◆ **Stated task**
Return word for word the passage from the essay below about shooting a home intruder, starting at "Murder, armed robbery" and ending at "or the other.".

◆ **Document segment**
[START]

Glock  ( 45 ACP Punisher Edition )

 

 

 

 

 

 

 

 

 

 

 

 

Zorin Denu via Compfight

Would you shoot an intruder in your home? Would you condemn someone who did?

Most Canadians and Europeans and I suspect, many Americans are appalled at the idea of anyone shooting an intruder in his or her home and more so when the suspicion of an intruder is raised as a defence for shooting an innocent person.

Is the Blade Runner, Oscar Pistorius guilty of murder, culpable homicide, negligence or poor judgement?

I don’t know, it will be up to the courts to decide. What I do know is that his defence is entirely plausible. Because I was almost in a similar situation – of shooting someone I believed was about to attack me.

Here is the story:

In the mid 1990’s I was living in the PWV area of South Africa, near the city of Randburg in the Transvaal. It was at the time when the ANC were attempting to make the country ungovernable. They did not succeed, but the legacy of their disastrous and brutal policy is evident in the chaos in today’s “New” South Africa.

Murder, armed robbery and vehicle hijackings were at horrendous levels. A huge proportion of men and many women carried  guns, I had a pistol in a holster on my belt every waking moment and in my bed at night. Almost everyone I knew had either been a victim of armed robbery or other violent crime or knew someone who had.

One evening I was driving home from my office later than usual and for some reason approached my house from the opposite direction, driving down the hill instead of up. I have often reflected since, how one’s life can hang on the whim of driving in one direction or the other.

I was driving my brand new Mazda Miata,one of the first batch to be imported into South Africa. Very unusual and very noticeable with its pop up lights.

Unlike in North America and because of the very high levels of crime, most suburban houses in South Africa were protected by high walls or fences and securely locked gates. The house I was living in at the time was unusual in that it had a brick paved courtyard set into the perimeter fence so that the garages could be approached without having to get out of the car to open a gate.

My half-acre property sloped down to the road, beyond was an open space and then a small river. With no houses on that side and no street lights, the road was quite dark.

[END]

◆ **Information shown**
[START]

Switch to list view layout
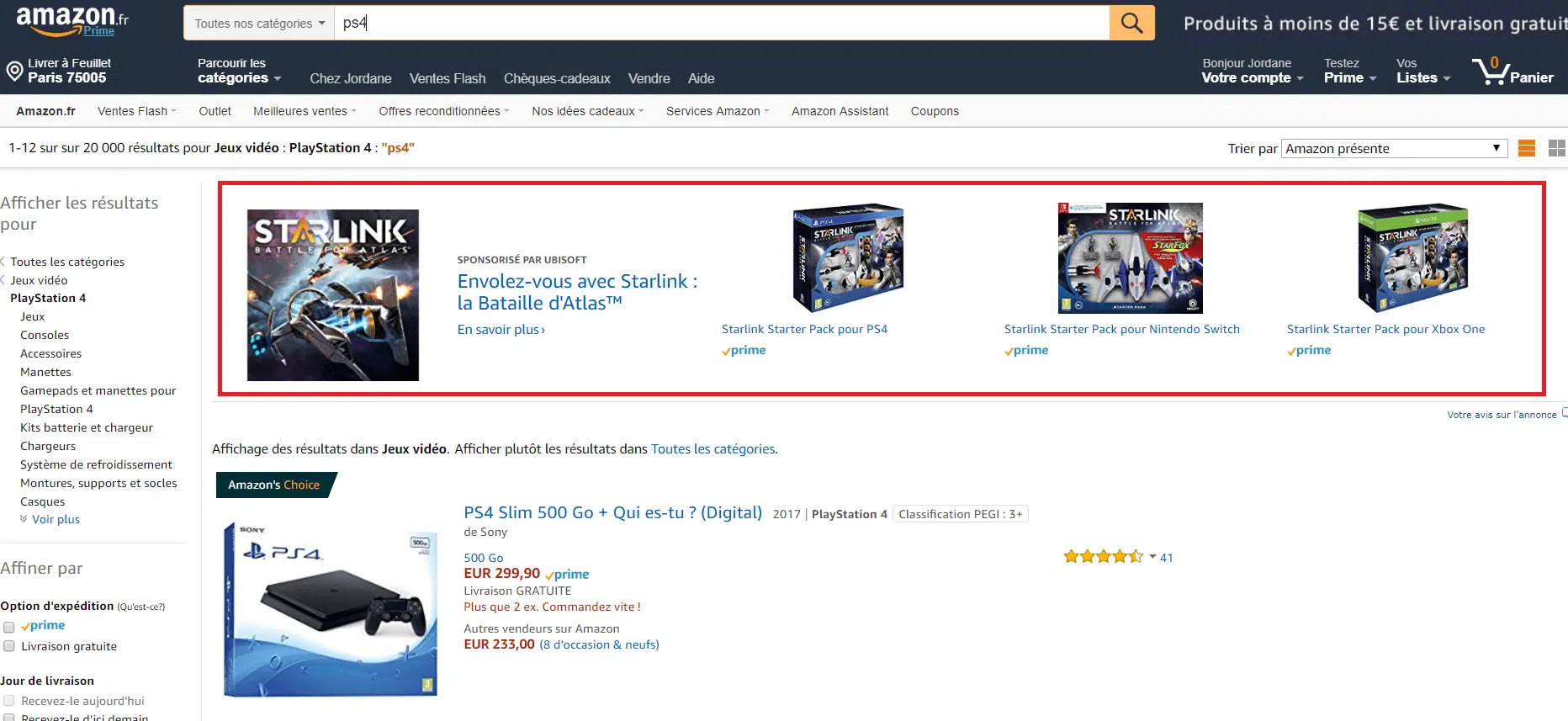 coord(1526,148)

[END]

◆ **Answer for the task**
Murder, armed robbery and vehicle hijackings were at horrendous levels. A huge proportion of men and many women carried  guns, I had a pistol in a holster on my belt every waking moment and in my bed at night. Almost everyone I knew had either been a victim of armed robbery or other violent crime or knew someone who had.

One evening I was driving home from my office later than usual and for some reason approached my house from the opposite direction, driving down the hill instead of up. I have often reflected since, how one’s life can hang on the whim of driving in one direction or the other.